→ **Activity**:
From the listing below, pull out all lines with "computer" in them.

Start of Block

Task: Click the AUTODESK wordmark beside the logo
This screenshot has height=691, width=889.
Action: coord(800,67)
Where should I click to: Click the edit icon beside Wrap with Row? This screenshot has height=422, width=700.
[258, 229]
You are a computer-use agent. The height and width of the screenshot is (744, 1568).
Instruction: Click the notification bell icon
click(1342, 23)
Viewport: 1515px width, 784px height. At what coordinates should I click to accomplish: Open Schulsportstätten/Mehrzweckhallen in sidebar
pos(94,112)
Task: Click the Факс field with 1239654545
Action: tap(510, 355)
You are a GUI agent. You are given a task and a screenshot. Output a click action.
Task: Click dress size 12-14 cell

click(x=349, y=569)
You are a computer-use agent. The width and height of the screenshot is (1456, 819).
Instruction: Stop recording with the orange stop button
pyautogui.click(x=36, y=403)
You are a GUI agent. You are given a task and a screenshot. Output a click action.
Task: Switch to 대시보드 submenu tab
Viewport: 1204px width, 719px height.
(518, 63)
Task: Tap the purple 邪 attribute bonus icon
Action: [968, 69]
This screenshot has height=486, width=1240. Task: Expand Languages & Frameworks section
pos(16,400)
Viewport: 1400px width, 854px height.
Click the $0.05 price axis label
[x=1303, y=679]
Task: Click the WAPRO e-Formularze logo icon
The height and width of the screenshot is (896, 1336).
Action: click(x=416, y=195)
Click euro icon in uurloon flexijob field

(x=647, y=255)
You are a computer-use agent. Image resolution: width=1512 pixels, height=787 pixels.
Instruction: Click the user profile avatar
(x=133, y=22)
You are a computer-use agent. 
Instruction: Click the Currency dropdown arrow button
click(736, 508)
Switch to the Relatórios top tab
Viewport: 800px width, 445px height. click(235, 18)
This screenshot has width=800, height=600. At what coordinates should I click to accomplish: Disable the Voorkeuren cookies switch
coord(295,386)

End of Block

→ **Finished task**:
You are a computer-use agent. The height and width of the screenshot is (744, 1568).
You are a computer-use agent. The width and height of the screenshot is (1456, 819).
You are a computer-use agent. Image resolution: width=1512 pixels, height=787 pixels.
You are a computer-use agent. 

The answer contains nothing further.